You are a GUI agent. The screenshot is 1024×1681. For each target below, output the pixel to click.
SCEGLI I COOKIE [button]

------------------------------------------------

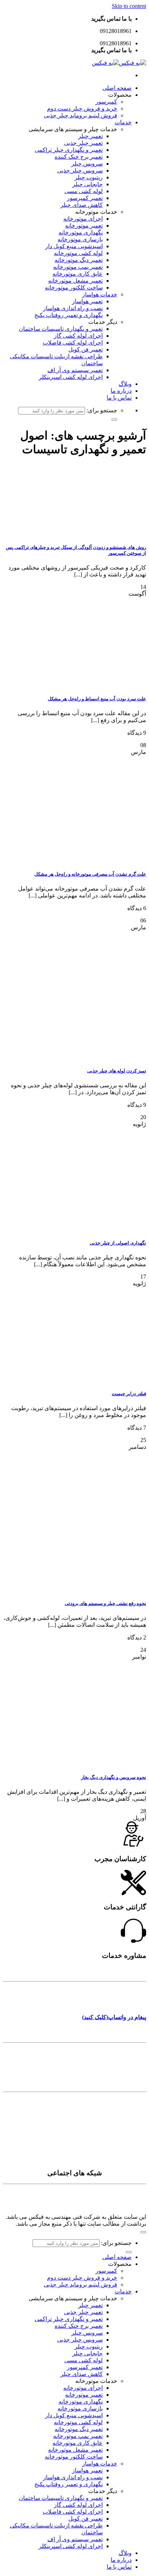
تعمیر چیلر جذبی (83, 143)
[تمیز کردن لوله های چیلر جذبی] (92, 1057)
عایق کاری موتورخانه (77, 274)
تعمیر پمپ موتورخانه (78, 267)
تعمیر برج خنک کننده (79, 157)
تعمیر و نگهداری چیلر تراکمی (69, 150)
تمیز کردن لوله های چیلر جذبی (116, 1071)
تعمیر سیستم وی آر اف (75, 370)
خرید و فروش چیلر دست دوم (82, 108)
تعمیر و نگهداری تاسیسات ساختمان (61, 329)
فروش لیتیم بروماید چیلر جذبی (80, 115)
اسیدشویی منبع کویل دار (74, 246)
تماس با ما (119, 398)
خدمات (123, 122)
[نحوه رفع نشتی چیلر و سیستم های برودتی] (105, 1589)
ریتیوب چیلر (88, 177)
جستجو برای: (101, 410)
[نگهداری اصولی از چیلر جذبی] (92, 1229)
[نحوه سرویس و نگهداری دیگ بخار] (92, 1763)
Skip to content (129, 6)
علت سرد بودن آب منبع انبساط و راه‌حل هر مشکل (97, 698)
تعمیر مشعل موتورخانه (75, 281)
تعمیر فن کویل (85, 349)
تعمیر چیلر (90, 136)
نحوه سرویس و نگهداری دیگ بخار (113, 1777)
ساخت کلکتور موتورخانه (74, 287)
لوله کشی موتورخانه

------------------------------------------------

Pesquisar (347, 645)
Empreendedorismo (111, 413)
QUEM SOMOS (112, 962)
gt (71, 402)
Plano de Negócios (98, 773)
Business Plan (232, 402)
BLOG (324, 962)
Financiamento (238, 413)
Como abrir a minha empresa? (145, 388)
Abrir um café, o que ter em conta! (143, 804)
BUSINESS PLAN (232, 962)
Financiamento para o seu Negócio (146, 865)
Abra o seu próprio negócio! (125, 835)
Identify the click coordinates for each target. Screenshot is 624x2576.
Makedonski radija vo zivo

------------------------------------------------

## ACTIVITY
A verbatim transcription is needed of the lines above, starting at the line with "Skip to content (129, 6)" and ending at the line with "لوله کشی موتورخانه", both included, and of nothing else.

## RESULT OF THIS EXERCISE
Skip to content (129, 6)
علت سرد بودن آب منبع انبساط و راه‌حل هر مشکل (97, 698)
تعمیر مشعل موتورخانه (75, 281)
تعمیر فن کویل (85, 349)
تعمیر چیلر (90, 136)
نحوه سرویس و نگهداری دیگ بخار (113, 1777)
ساخت کلکتور موتورخانه (74, 287)
لوله کشی موتورخانه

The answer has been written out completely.